Mis Hermanas del Desorden agregaron otra vela en sus altares, además de las que ya tenían por Sabrina y Jennifer, para orar por el resto de mi desquiciada familia y para que yo pudiese volver a escribir, porque llevaba mucho tiempo buscando pretextos para no hacerlo. Se aproximaba el 8 de enero y no me sentía capaz de escribir ficción; podía imponerme la disciplina, pero me faltaba la soltura, aunque el viaje a la India me había llenado la cabeza de imágenes y color. Ya no me sentía paralizada, el pozo de la inspiración estaba lleno y tenía más actividad que nunca porque la idea de la fundación había echado a andar, pero para escribir una novela se necesita una pasión alocada, que ya estaba encendida, pero había que darle oxígeno y combustible para que ardiera con más brío. Seguía dándole vueltas a la idea de «una memoria de los sentidos», una exploración del tema de la comida y el amor carnal. Dado el clima de pasiones que imperaba en la familia, tal vez resultaba sarcástico, pero no era ésa mi intención. Se me había ocurrido antes de los amores de Celia y Sally. Incluso tenía un título, Afrodita, que por ser vago me daba plena libertad. Mi madre me acompañó a las tiendas de pornografía de San Francisco, en busca de inspiración, y se ofreció a ayudarme con la parte de cocina sensual. Le pregunté de dónde sacaría recetas eróticas y respondió que cualquier plato presentado con coquetería es afrodisíaco, así que no había para qué perder energía con nidos de golondrina y cuernos de rinoceronte, tan difíciles de conseguir en los mercados locales. Ella, criada en uno de los medios más católicos e intolerantes del mundo, nunca había pisado una tienda «para adultos», como las llaman, y tuve que traducirle del inglés las instrucciones de varios adminículos de goma que casi la matan de risa. La investigación para Afrodita nos produjo a ambas sueños eróticos.

«A los setenta y tantos años, todavía pienso en eso», me confesó mi madre. Le recordé que mi abuelo también pensaba en eso a los noventa. Willie y el tío Ramón fueron nuestros conejillos de Indias, en ellos probamos las recetas afrodisíacas que, como la magia negra, sólo surten efecto si la víctima sabe que se las han administrado. Un plato de ostras, sin la explicación de que estimula la libido, no da resultados visibles. No todo fue drama en esos meses, también nos divertimos.

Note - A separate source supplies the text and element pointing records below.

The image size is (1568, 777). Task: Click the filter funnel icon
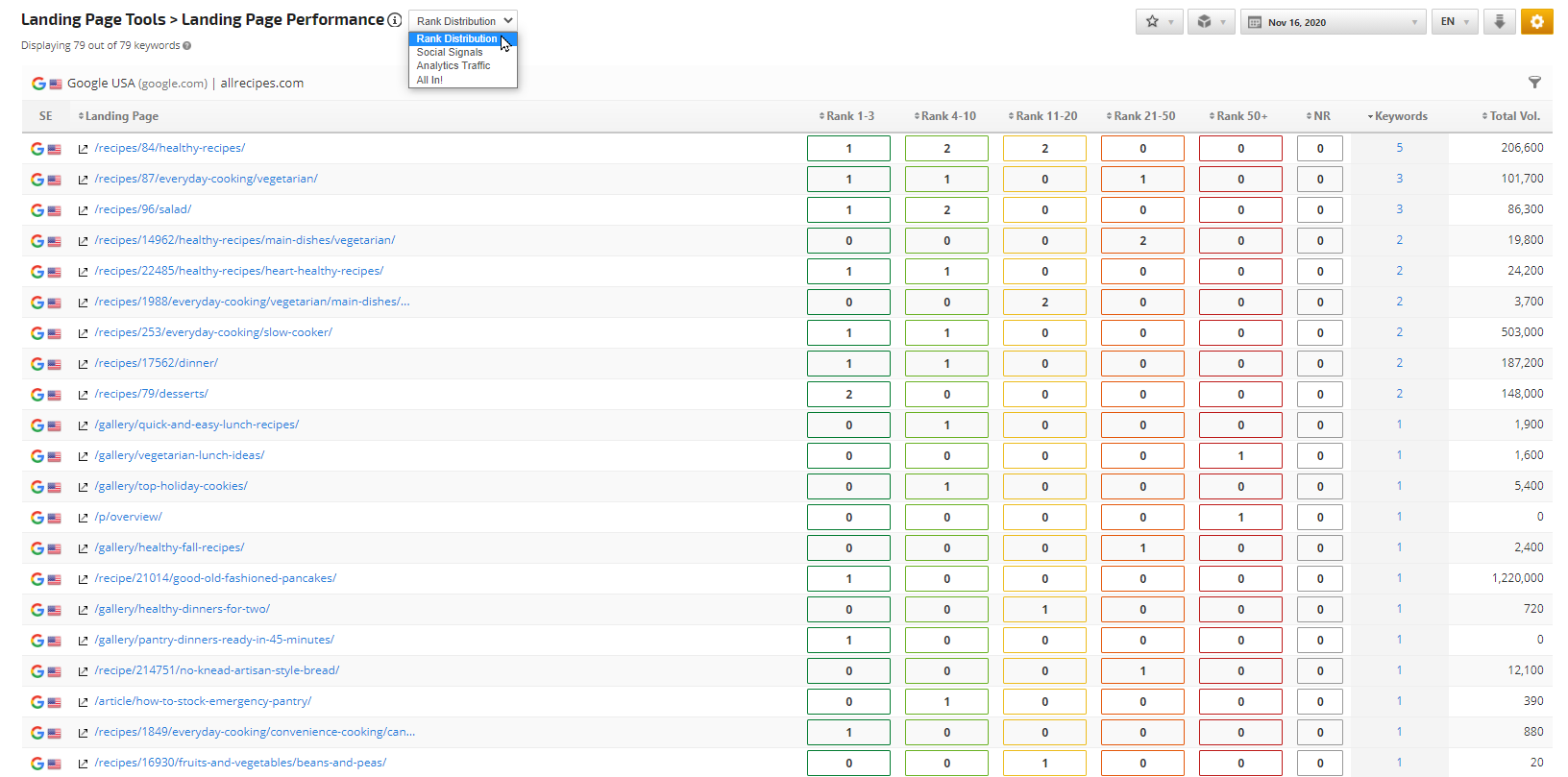click(1534, 83)
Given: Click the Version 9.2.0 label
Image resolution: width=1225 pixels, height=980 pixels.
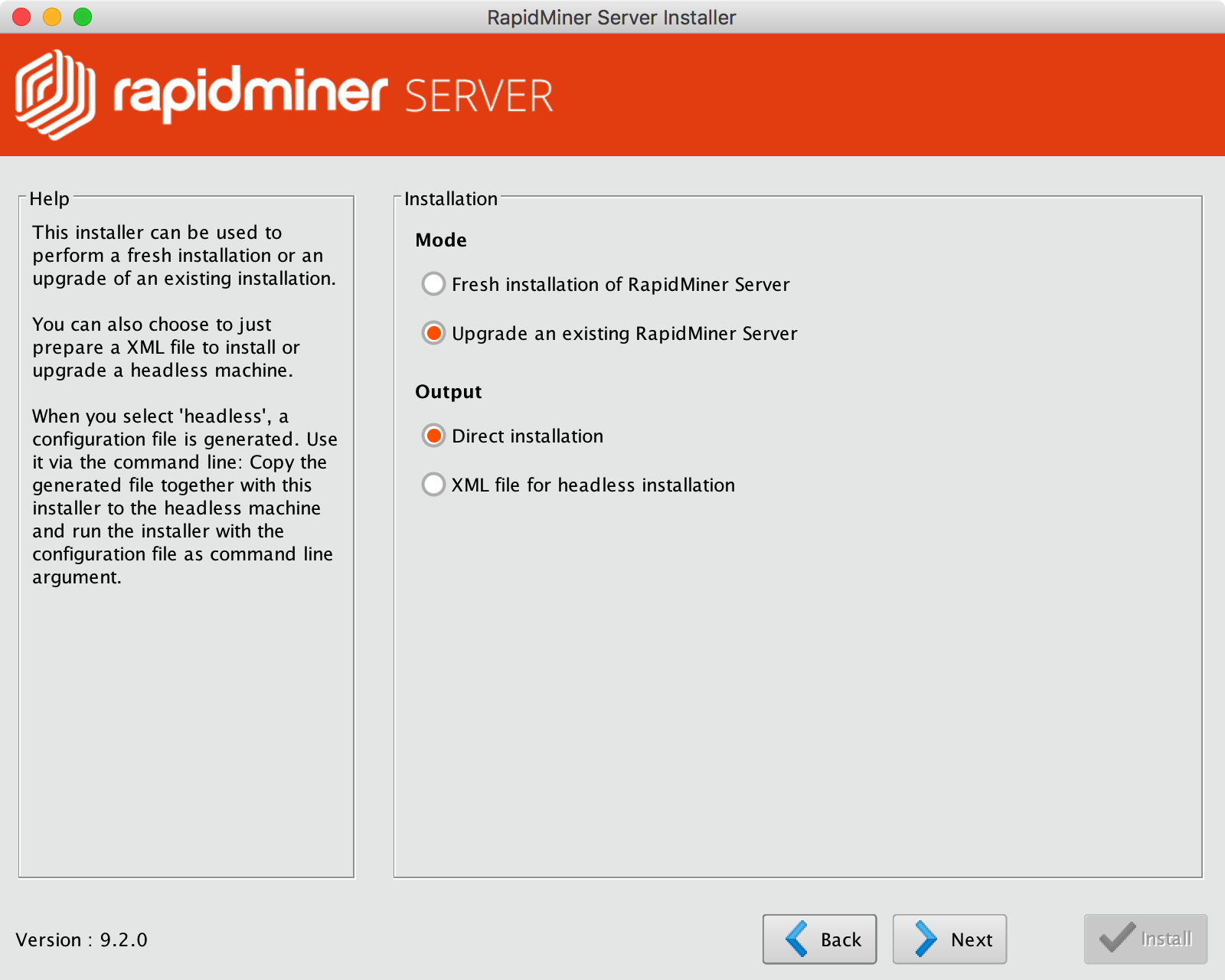Looking at the screenshot, I should click(81, 939).
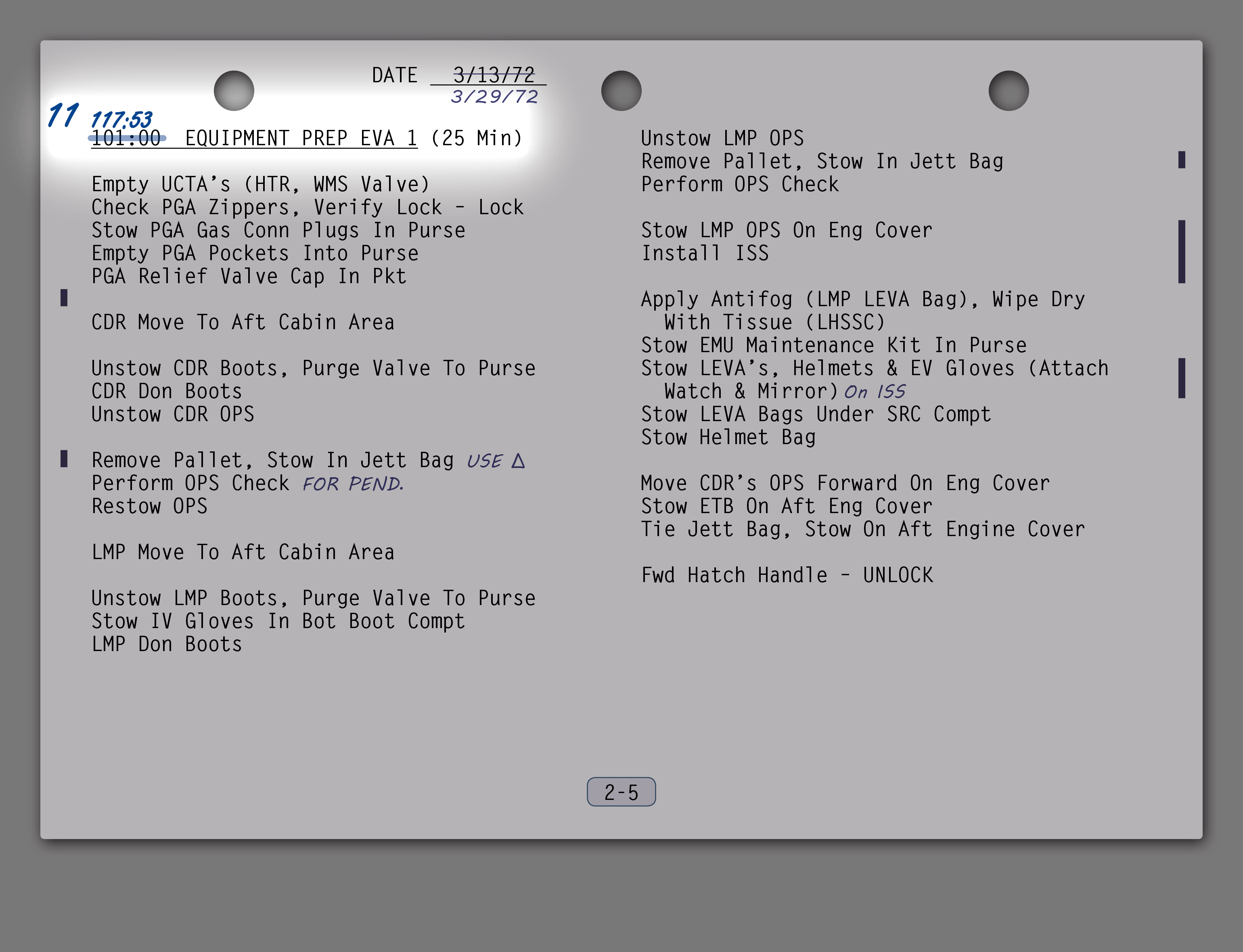Select the handwritten 117:53 time
This screenshot has width=1243, height=952.
[121, 119]
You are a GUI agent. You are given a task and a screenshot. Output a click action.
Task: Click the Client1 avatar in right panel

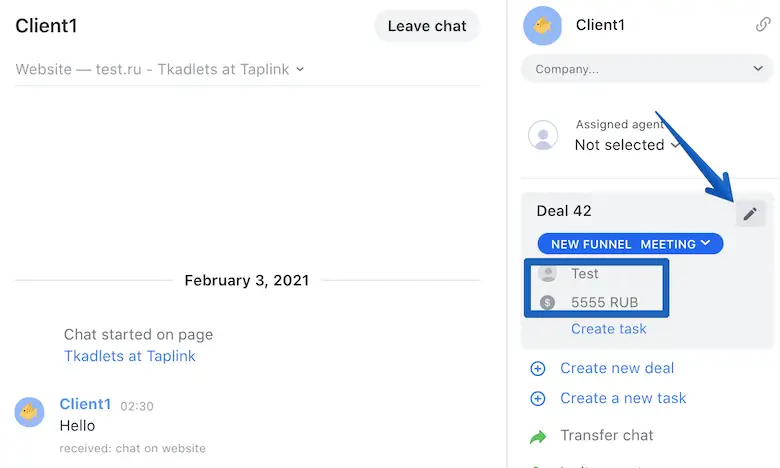coord(543,26)
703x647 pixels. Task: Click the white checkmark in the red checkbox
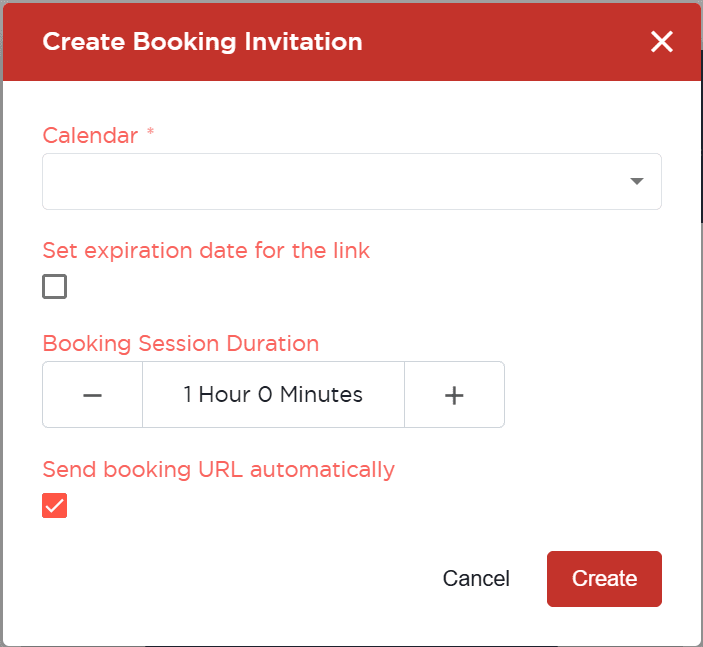tap(55, 506)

Cuando podíamos, escapábamos a tu bosque con Tabra y mis padres para dar largas caminatas. Las lluvias nutrían el arroyo donde echamos tus cenizas, y el bosque tenía una fragancia de tierra mojada y árboles. Caminábamos a buen paso, mi madre y yo delante, calladas, y el tío Ramón con Tabra más atrás, hablando del Che Guevara. Mi padrastro considera que Tabra es una de las mujeres más interesantes y guapas que ha conocido -son muchas- y ella lo admira por varias razones, especialmente porque en una ocasión estuvo con el heroico guerrillero, e incluso tiene una fotografía con él. El tío Ramón le ha repetido el mismo cuento doscientas veces, pero ni ella se cansa de oírlo ni él de relatarlo. Tú nos saludabas desde las copas de los árboles, paseábamos contigo. Me abstuve de informar a mis padres que una vez tu fantasma había ido en taxi a visitarnos a la casa; no había para qué confundirlos más.